Transcribe the portion of the records that begins with the line containing "You are a computer-use agent. 762x976 pixels." and ends with the line containing "Image resolution: width=1212", including both of those lines, and reproduce nothing outside that range.

>> Begin ENTRIES

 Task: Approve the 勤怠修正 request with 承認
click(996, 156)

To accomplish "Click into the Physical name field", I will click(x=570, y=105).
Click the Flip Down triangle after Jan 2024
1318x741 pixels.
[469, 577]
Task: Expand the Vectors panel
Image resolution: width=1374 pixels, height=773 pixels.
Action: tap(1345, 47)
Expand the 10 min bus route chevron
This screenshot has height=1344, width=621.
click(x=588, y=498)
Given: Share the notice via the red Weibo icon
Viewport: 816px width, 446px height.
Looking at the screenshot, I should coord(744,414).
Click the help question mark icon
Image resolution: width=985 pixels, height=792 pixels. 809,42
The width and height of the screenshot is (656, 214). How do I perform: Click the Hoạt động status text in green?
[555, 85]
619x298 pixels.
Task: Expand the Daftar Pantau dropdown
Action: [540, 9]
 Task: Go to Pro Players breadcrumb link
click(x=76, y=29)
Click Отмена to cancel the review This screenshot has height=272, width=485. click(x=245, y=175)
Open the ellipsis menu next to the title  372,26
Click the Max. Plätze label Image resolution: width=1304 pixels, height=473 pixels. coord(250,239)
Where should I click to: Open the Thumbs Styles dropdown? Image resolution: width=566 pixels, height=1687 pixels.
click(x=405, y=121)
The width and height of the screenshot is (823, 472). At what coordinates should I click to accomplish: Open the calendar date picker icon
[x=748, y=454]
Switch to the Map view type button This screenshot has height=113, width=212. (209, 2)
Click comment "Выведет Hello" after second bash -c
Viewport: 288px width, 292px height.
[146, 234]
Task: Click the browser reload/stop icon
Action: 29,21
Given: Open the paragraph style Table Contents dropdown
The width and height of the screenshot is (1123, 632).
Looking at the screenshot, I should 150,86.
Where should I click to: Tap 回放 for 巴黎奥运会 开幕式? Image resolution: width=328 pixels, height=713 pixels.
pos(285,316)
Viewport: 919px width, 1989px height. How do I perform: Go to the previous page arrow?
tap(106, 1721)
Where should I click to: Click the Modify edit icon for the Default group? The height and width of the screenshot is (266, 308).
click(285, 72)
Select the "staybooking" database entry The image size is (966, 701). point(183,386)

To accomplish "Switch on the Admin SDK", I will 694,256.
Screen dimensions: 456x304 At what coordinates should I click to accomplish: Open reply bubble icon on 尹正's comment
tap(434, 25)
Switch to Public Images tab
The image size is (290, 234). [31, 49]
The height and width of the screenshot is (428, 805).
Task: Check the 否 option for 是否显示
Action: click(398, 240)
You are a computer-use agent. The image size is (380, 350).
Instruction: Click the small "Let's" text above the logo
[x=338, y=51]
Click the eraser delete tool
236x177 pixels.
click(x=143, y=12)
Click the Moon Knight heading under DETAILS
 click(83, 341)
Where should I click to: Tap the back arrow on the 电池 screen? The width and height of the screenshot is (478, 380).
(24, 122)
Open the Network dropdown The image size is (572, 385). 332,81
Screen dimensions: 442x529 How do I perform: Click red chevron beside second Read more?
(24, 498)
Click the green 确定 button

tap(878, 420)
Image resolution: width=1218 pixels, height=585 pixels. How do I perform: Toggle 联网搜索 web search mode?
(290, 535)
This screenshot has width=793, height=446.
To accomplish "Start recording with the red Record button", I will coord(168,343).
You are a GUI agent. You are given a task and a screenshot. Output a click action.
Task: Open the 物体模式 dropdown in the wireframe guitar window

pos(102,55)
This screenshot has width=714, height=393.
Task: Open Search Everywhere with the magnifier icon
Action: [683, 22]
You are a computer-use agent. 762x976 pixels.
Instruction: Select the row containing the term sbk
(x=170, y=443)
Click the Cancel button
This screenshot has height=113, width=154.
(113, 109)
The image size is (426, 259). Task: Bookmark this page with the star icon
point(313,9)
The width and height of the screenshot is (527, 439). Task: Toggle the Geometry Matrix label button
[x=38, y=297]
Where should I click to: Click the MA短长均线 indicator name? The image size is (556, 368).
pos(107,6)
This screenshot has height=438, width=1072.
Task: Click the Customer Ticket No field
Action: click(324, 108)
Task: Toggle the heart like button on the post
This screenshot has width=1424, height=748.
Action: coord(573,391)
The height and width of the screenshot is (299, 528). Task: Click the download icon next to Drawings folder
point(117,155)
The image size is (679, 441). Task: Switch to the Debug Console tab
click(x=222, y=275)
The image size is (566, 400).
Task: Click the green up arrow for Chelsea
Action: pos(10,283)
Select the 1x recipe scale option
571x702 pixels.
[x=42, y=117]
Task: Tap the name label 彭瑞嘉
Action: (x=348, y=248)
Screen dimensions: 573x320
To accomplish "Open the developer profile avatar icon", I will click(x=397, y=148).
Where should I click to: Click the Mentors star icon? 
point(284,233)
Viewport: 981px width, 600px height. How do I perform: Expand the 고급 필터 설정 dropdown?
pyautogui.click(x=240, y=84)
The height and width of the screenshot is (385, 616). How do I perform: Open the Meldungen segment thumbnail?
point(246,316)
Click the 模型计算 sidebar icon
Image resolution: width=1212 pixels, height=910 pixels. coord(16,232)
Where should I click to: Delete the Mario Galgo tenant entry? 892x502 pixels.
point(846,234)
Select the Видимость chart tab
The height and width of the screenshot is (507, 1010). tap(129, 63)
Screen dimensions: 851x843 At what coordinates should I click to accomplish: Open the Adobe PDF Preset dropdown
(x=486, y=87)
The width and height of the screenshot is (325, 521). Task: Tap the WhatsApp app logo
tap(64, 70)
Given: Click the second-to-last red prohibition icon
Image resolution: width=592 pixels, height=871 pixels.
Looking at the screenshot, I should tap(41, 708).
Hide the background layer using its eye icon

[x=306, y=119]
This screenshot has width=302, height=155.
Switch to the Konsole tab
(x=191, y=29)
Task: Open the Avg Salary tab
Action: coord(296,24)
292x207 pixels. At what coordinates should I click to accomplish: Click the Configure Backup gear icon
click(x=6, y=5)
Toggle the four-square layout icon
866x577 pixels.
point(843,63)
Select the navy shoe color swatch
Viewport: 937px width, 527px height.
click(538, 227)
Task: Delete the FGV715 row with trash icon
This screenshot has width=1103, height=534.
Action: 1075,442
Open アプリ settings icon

>> End ENTRIES

■ **CORRECT RESPONSE**
You are a computer-use agent. 762x976 pixels.
Instruction: Select the row containing the term sbk
(x=170, y=443)
Click the Cancel button
This screenshot has height=113, width=154.
(113, 109)
The image size is (426, 259). Task: Bookmark this page with the star icon
point(313,9)
The width and height of the screenshot is (527, 439). Task: Toggle the Geometry Matrix label button
[x=38, y=297]
Where should I click to: Click the MA短长均线 indicator name? The image size is (556, 368).
pos(107,6)
This screenshot has height=438, width=1072.
Task: Click the Customer Ticket No field
Action: click(324, 108)
Task: Toggle the heart like button on the post
This screenshot has width=1424, height=748.
Action: coord(573,391)
The height and width of the screenshot is (299, 528). Task: Click the download icon next to Drawings folder
point(117,155)
The image size is (679, 441). Task: Switch to the Debug Console tab
click(x=222, y=275)
The image size is (566, 400).
Task: Click the green up arrow for Chelsea
Action: pos(10,283)
Select the 1x recipe scale option
571x702 pixels.
[x=42, y=117]
Task: Tap the name label 彭瑞嘉
Action: (x=348, y=248)
Screen dimensions: 573x320
To accomplish "Open the developer profile avatar icon", I will click(x=397, y=148).
Where should I click to: Click the Mentors star icon? 
point(284,233)
Viewport: 981px width, 600px height. How do I perform: Expand the 고급 필터 설정 dropdown?
pyautogui.click(x=240, y=84)
The height and width of the screenshot is (385, 616). How do I perform: Open the Meldungen segment thumbnail?
point(246,316)
Click the 模型计算 sidebar icon
Image resolution: width=1212 pixels, height=910 pixels. coord(16,232)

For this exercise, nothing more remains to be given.